# Start of Passage
The bravest and most exciting thing about this record is its willingness to stay in one place rather than jitterbugging all over the shop like its two less coherent predecessors. “Sometimes,” Björk asserts with characteristic forthrightness, “lack of continuity can be really fucking boring.” She has not dismounted the collaborative merry-go-round, just decided to stay on board the same horses for a while. And these horses—LFO beatmeister Mark Bell, the Icelandic String Octet and distinguished co-orchestrator Eumir Deodato—have turned out to be marvellously full of running.
“A lot of people talked about Post as my record and I was very flattered by that, but I definitely look at both of them as duet albums. Debut was a duet with one person—Nellee [Hooper], and Post was like a duet with seven people. With Homogenic I just decided not to please anybody except myself, and I’m really touched by the fact that people still seem to be interested.” Does she see it as a straightforward progression ? “In one way definitely. With The Sugarcubes I was one of six, so 16.6 per cent of the music was mine. Debut was 50 per cent me—I wrote the songs and the arrangements and Nellee did the beats—and Homogenic is...” Maybe 80 per cent ? “Probably more like 70.”
The only rule with regard to Björk’s collaborators was that they should all be called Mark. Unlike some others in her global pop elite peer group, Björk doesn’t just pick collaborators at random out of the names-to-drop phone book but develops working relationships over long periods of time. Both Mark Stent, who mixed the album, and Marcus Dravs, who recorded it, had helped out with Post, and coproducer Mark Bell of LFO—who technophobes should probably be aware once posed on the cover of the NME smashing a guitar (“that was a joke,” he insists, wary of MOJO readers bearing grudges)—had worked with her as early as 1991.
Bell’s virtuoso knob-twiddling is currently, with the Icelandic String Octet, an integral part of the live Björk experience. He had written the music—to which Björk added lyrics and a vocal melody - for I Go Humble, the B-side of Isobel, and done a sympathetic remix of Hyperballad. Then she rang him up at the start of Homogenic saying she was going to record in Spain for a few weeks and would he come over for five days. Things went so well that he ended up staying for five months.
As to exactly how their collaboration might have proceeded, popular myth would suggest something along the lines of : You go away and make a nice drum pattern and then I’ll emote volcanically over the top. Bell smiles : “It’s a bit more complicated than that. In groups she played in before The Sugarcubes, Björk used to play an old keyboard—a Jupiter 8, the sort of thing Prince or Depeche Mode would have used —so she knows a thing or two about synthesis. She also appreciates the same noises that I do. When she asks for something she’ll say stuff like, ‘The drum pattern needs more oxygen’.” What would that mean exactly ? “Just that it needs to be more busy, more pss-pss-pss instead of duh-duh-duh. With a bass line she might want it a bit more fluffy. Or she might say something more general like, ‘Can you add some silent explosions ?’ (he chortles) ‘Quiet fireworks’, that was the other one.”
# End of Passage
Requirements:
A: Please list every individual named in the Björk article as someone who has made music with her.
B: Continue the Björk article from its final sentence.
# Start of Dataset excerpt
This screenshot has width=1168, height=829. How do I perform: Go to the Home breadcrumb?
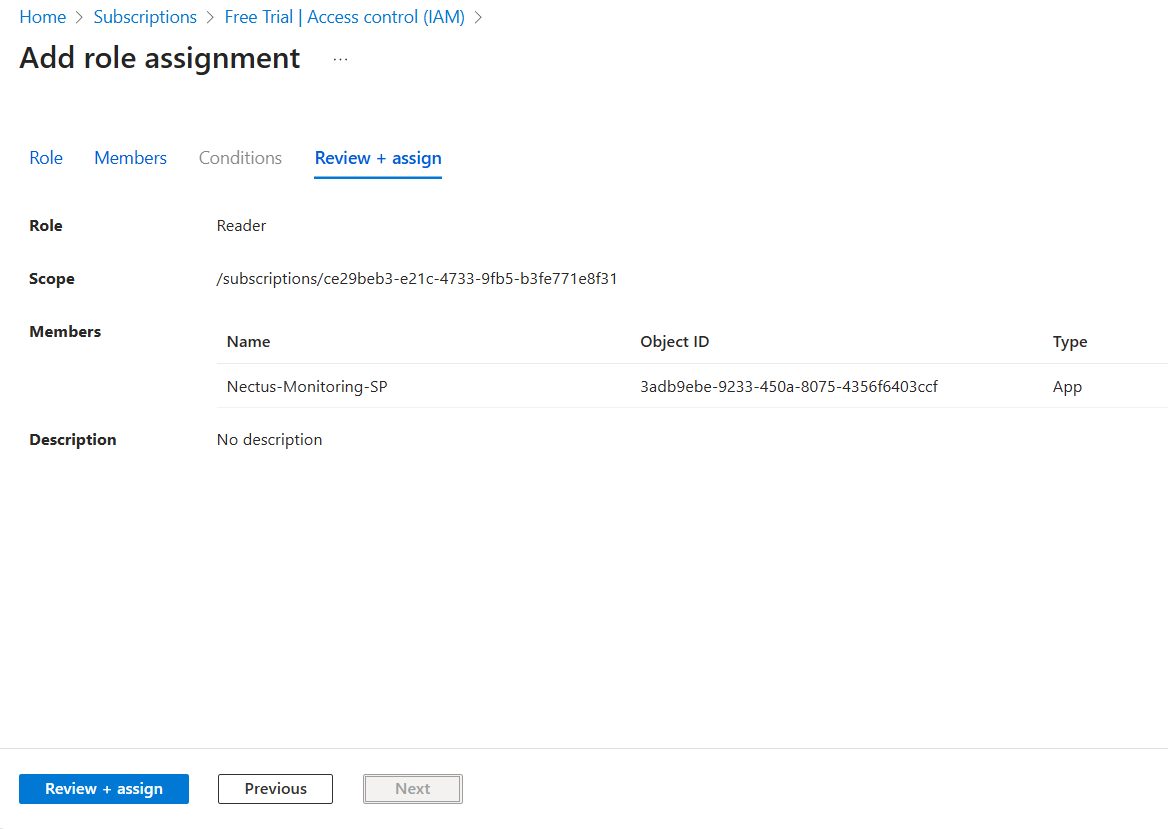pyautogui.click(x=43, y=17)
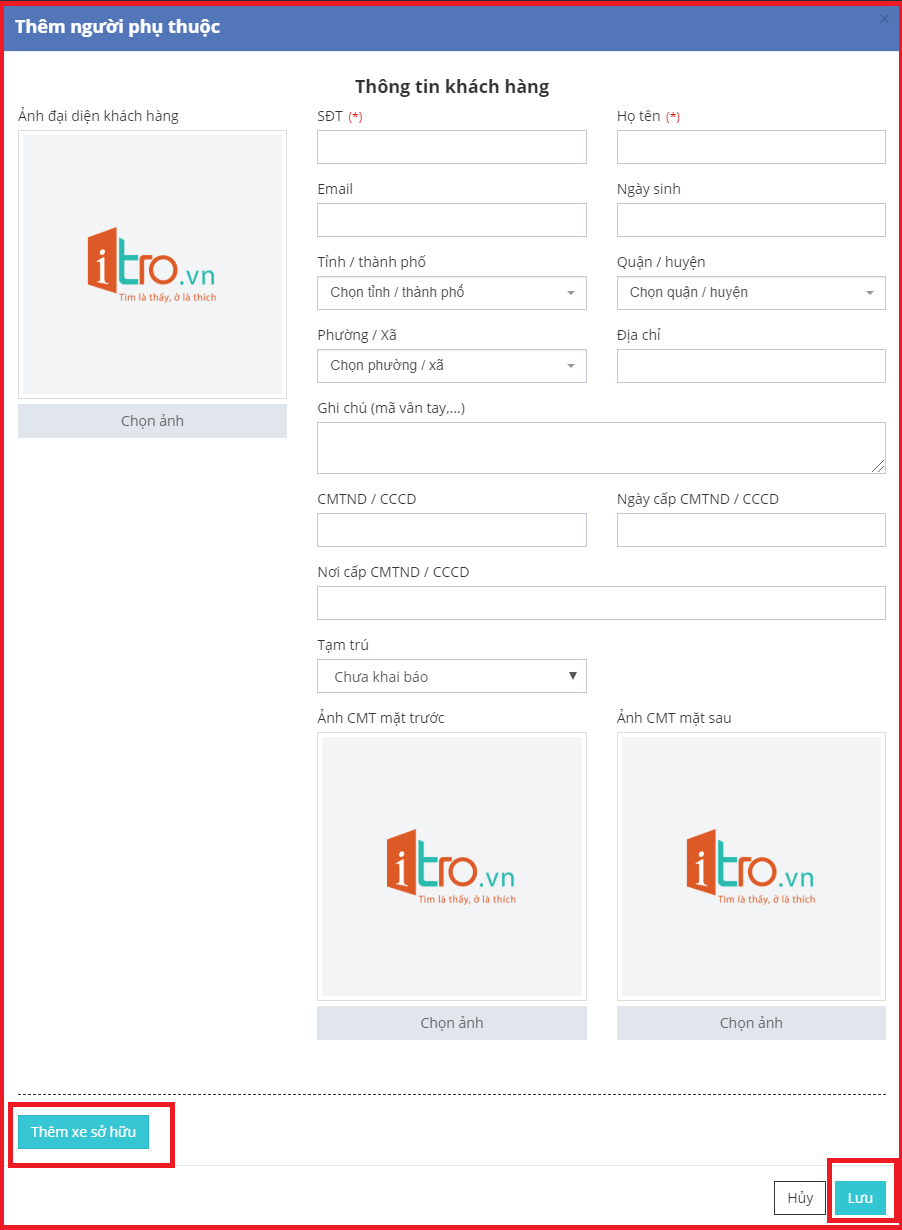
# End of Dataset excerpt
Replies:
A: Mark Bell, Eumir Deodato, Nellee Hooper, Mark Stent, Marcus Dravs

B:
Leaving Iceland for London at the start of her three album solo odyssey was definitely a deliberate break with the past. “Sometimes,” Björk explains, “to get closer you have to go further away. That’s what I did four years ago : I left Iceland and everything that was dear to me because I wanted to be introduced to unfamiliar elements. I was leading a beautiful life at home—musical evenings, good books, good films, getting plastered with my friends—but sometimes you feel like you’re only using 20 percent of yourself and just once before you die you want to use 100 per cent.” What was she hoping to find on the other side of the chilly North Atlantic ? “I wanted danger, I wanted threats. It’s like Bruce Willis in Die Hard : when the ceiling’s collapsed, the walls are on fire and 53 terrorists are after you, something comes out that wouldn’t normally. You do things you would never have done on a normal Tuesday.”
While Homogenic as a whole exhibits a heightened awareness on the part of its author of the fact that actions have consequences, Björk adopts the Edith Piaf stance when it comes to regret. Indeed Joga (titled in honour of Björk’s best friend, a hardy masseuse) positively exults in being at the eye of the storm : “State of emergency is where I want to be.” Still, for the moment at least, she’s gone back to Iceland. It is possible to have too much excitement—as Björk herself puts it : “Always having to have everything turned up to 11 can be another kind of stagnation”—and the time has come to take the next step.
What this will be she is not exactly sure. Homogenic’s successor is well under way : “It will be very different : very lyrical, very ...lack of beat.” She is already looking back on the phase just gone—Debut, Post and now Homogenic—characterising it in the third person heloved of tsars, cartoonists and megalomaniac adventurers as, “Björk moves abroad and meets a lot of foreigners”. Used as we all are to having Björk’s otherness rammed down our throats (a repeat offence in which the woman herself has been at least an accomplice and maybe even the prime mover), it’s intriguing to realise that this is how she thinks of us. “Of all the foreigners to meet,” she exclaims happily, “Tricky, Nellee Hooper and Howie B were very good choices.”
A paranoid conspiracy theorist might suggest that Björk had skimmed the cream off the top of the British dance underground and then moved merrily on her own sweet way. “You can’t go to school in my job,” she says, suitably unrepentant. “Ever since I can remember, there have always been people teaching me 9,000 things. But I can say with my hand on my heart that I would always try to teach them 9,000 things as well.” This certainly holds true for Mark Bell, who is happy to pass on what he has learnt from his Icelandic muse. “Every time I did something I always used to press ‘Quantise’, which makes it automatically in time but you shouldn’t really do that because it might sound better as it is.”
Björk now seems less inclined to press quantise herself. Once it seemed as if she needed to cloak her music’s adventurousness in affectation. For every stroke of genius like Hyperballad there would be an overblown irritant like It’s Oh So Quiet. If Homogenic is anything to go by, that no longer seems to be the case, which augurs well for the future.
“I go to a lot of gigs and clubs myself, and I know what it takes to get me off my arse,” Björk affirms. “I want to be swept off my feet, because when that happens it’s like 1-0 against boredom and death.”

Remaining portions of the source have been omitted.